--- begin Input records ---

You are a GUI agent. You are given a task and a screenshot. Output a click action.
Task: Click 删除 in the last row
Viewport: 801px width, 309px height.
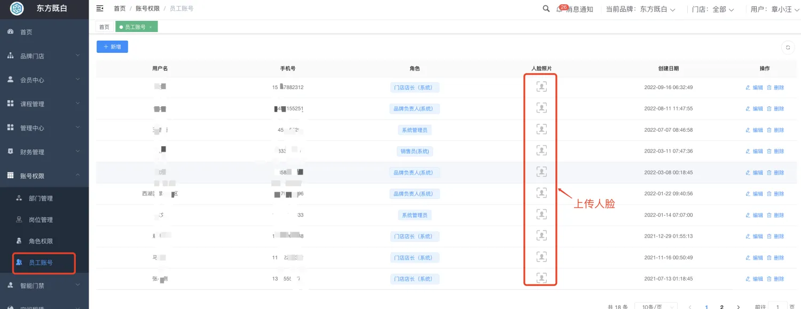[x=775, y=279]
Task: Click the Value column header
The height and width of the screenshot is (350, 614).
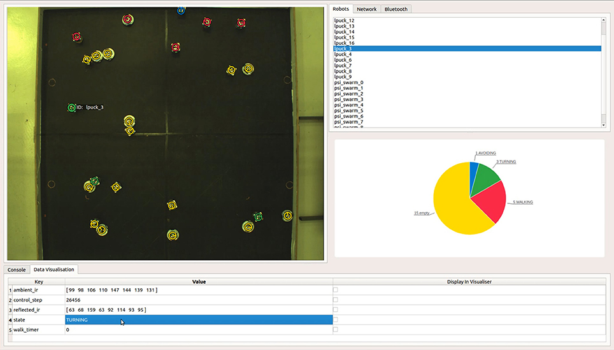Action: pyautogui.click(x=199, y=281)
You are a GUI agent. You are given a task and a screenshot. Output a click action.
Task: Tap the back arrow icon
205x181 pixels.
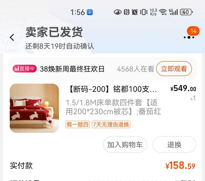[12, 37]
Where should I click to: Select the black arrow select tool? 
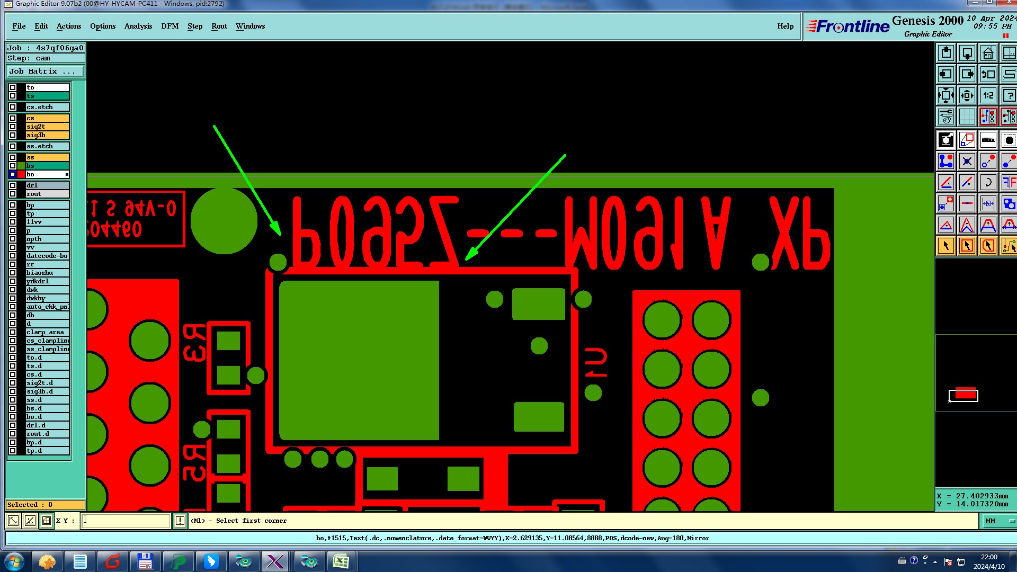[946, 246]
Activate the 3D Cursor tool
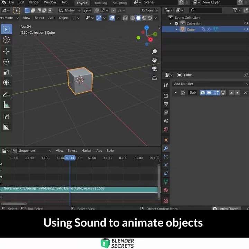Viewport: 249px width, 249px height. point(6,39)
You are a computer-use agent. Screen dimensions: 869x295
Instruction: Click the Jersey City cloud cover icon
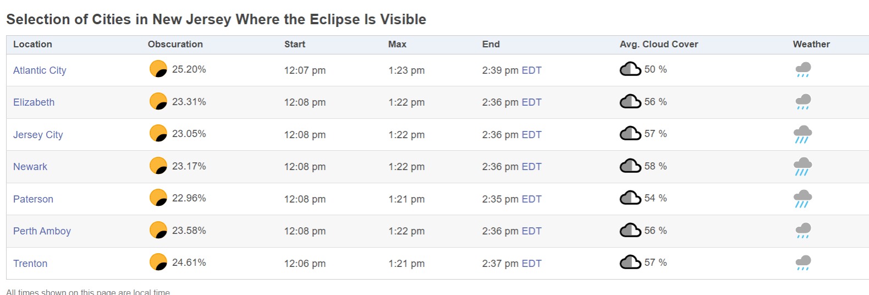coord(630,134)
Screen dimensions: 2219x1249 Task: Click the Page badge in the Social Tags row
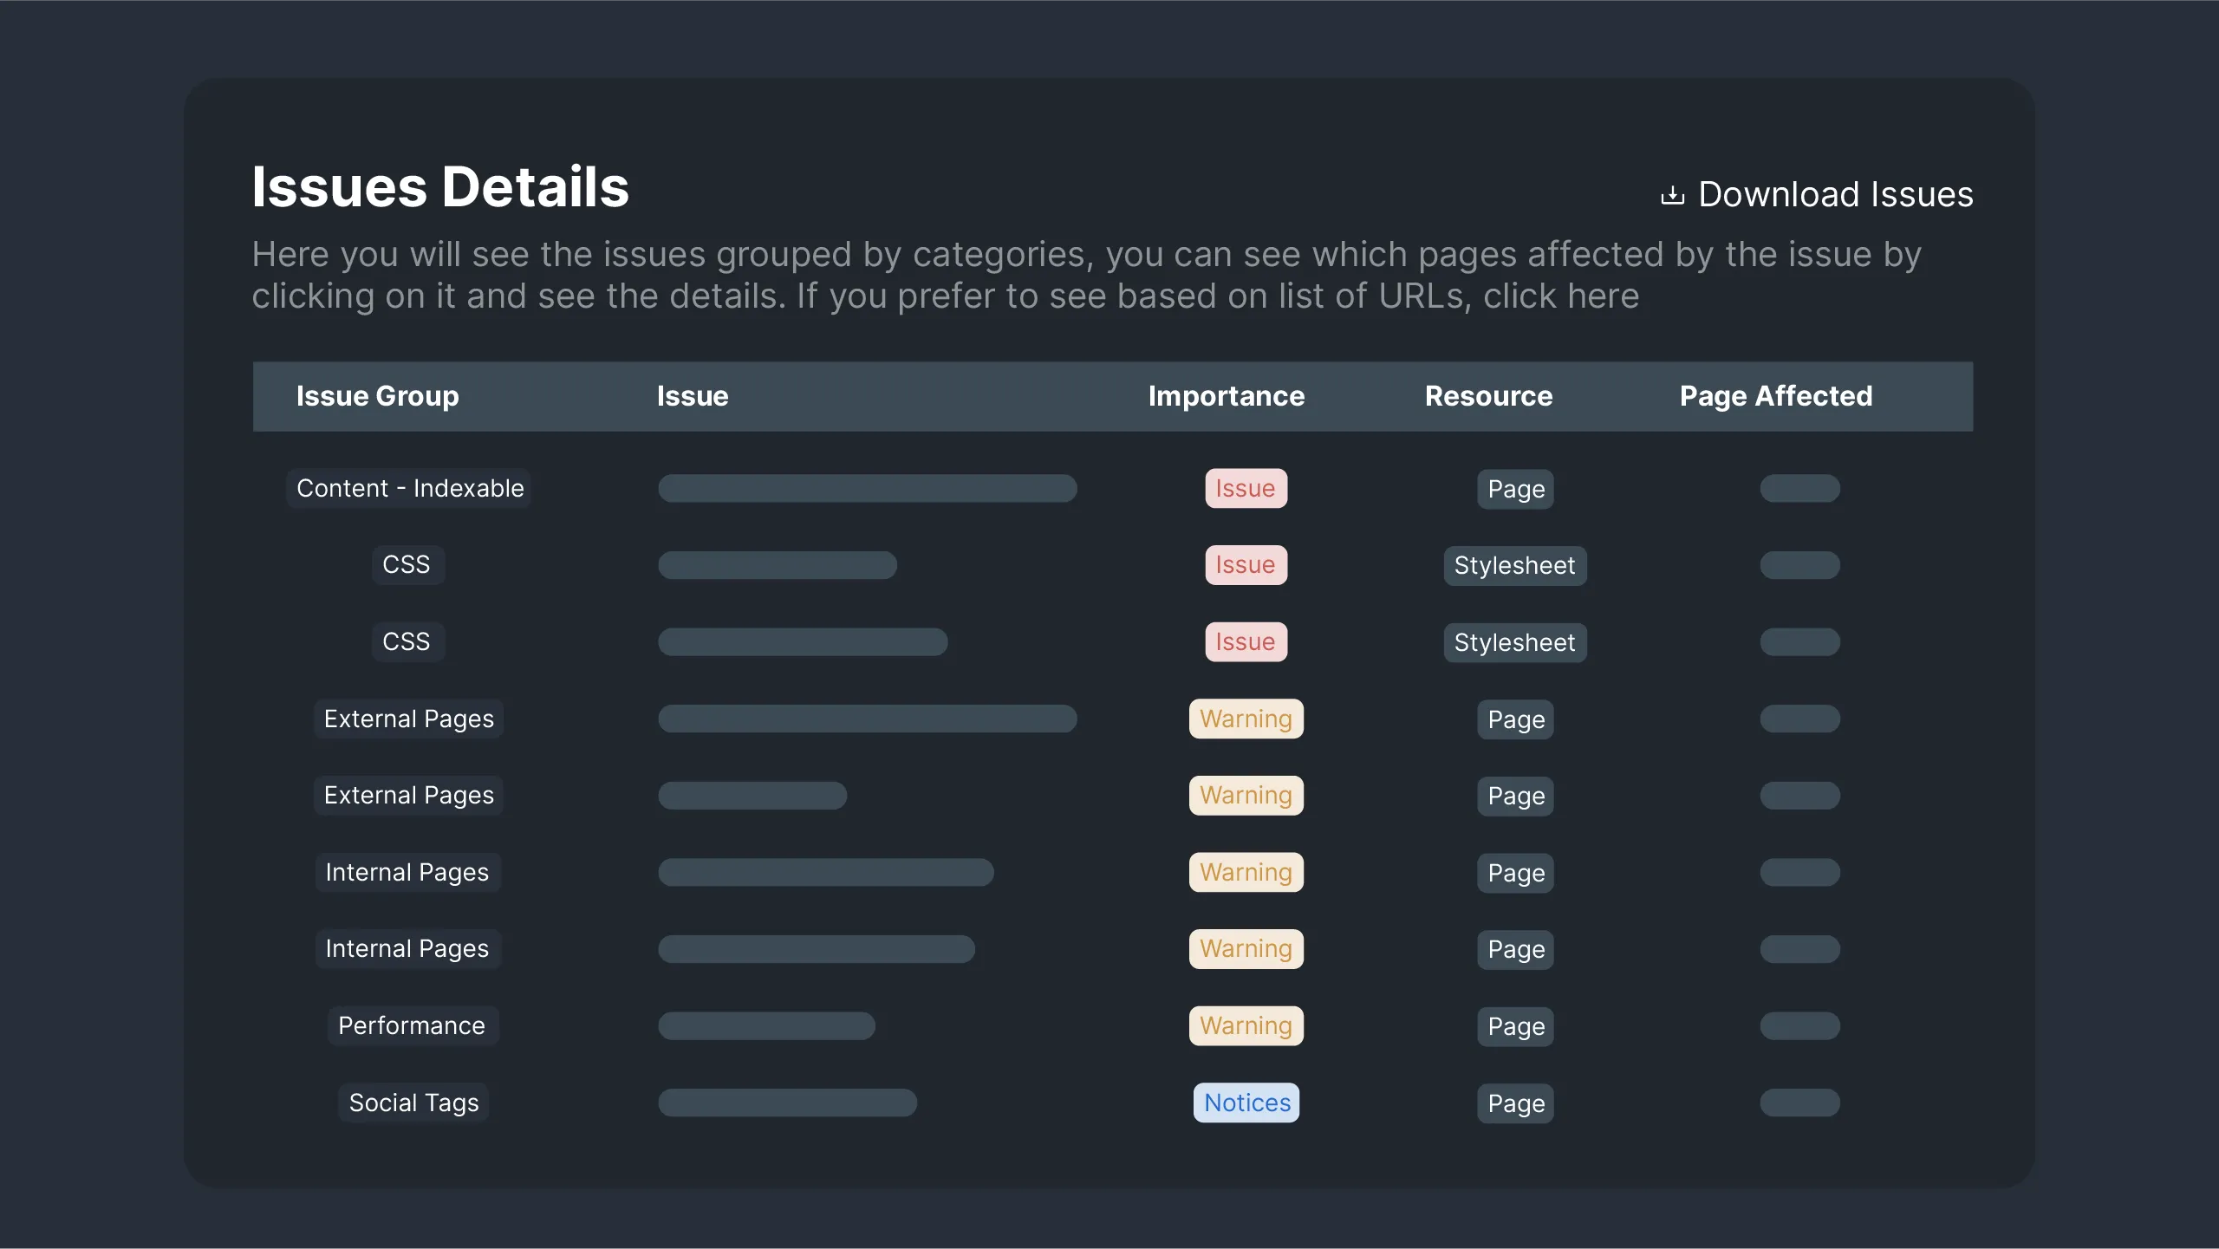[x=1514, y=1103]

--- end Input records ---

* What is being asked: Please copy the listing above line for line, without any changes, and leave out the pictures.

* Answer to the problem:
You are a GUI agent. You are given a task and a screenshot. Output a click action.
Task: Click 删除 in the last row
Viewport: 801px width, 309px height.
[x=775, y=279]
Task: Click the Value column header
The height and width of the screenshot is (350, 614).
Action: pyautogui.click(x=199, y=281)
You are a GUI agent. You are given a task and a screenshot. Output a click action.
Task: Tap the back arrow icon
205x181 pixels.
[12, 37]
Where should I click to: Select the black arrow select tool? 
[946, 246]
Activate the 3D Cursor tool
Viewport: 249px width, 249px height. point(6,39)
You are a computer-use agent. Screen dimensions: 869x295
Instruction: Click the Jersey City cloud cover icon
coord(630,134)
Screen dimensions: 2219x1249 Task: Click the Page badge in the Social Tags row
[x=1514, y=1103]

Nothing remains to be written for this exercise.